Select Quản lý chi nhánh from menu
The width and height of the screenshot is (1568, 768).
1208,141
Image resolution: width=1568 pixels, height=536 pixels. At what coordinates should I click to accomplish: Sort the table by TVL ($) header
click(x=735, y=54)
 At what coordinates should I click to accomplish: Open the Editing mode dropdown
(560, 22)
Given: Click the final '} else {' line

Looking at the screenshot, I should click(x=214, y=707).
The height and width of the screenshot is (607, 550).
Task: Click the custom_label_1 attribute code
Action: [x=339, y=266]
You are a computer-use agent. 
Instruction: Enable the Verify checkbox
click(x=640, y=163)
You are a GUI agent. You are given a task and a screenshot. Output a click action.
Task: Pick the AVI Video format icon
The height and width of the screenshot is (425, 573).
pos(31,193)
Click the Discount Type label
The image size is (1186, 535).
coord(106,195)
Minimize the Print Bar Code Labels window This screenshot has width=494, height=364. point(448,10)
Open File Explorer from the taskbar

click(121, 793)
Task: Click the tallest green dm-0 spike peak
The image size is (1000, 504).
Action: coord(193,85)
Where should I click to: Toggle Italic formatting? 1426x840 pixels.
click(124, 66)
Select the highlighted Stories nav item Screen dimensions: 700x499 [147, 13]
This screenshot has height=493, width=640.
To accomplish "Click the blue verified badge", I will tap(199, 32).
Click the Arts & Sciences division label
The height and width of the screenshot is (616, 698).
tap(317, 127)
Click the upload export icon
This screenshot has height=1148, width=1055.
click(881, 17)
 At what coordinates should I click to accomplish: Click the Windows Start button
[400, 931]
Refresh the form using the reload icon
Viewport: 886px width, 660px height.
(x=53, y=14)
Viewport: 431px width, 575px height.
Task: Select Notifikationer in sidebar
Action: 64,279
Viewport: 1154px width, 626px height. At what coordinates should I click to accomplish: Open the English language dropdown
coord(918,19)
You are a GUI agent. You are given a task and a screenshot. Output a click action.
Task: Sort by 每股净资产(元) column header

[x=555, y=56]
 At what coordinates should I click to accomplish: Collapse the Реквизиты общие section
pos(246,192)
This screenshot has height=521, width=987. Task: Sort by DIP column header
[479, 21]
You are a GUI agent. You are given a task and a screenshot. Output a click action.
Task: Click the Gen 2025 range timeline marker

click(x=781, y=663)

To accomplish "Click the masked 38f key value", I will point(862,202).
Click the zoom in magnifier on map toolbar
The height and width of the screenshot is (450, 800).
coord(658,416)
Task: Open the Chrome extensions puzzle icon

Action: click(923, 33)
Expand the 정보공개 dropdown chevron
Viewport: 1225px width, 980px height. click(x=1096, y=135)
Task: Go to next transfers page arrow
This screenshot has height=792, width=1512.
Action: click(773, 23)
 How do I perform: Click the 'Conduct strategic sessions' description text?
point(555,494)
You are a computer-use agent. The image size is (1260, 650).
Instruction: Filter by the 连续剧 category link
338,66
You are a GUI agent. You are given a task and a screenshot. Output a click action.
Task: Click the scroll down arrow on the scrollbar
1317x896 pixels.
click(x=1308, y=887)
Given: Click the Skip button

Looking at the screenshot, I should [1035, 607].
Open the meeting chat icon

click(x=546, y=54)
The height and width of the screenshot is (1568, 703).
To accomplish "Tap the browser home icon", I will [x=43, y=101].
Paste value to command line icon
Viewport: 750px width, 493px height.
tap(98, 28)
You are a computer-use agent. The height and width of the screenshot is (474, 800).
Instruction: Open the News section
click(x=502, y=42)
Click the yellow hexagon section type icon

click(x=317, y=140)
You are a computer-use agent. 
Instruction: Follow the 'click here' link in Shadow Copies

....

• TASK REQUIREMENTS:
Where a line of the data contains "arrow", copy that line.

• RESPONSE TO THIS TASK:
Task: Go to next transfers page arrow
Task: Click the scroll down arrow on the scrollbar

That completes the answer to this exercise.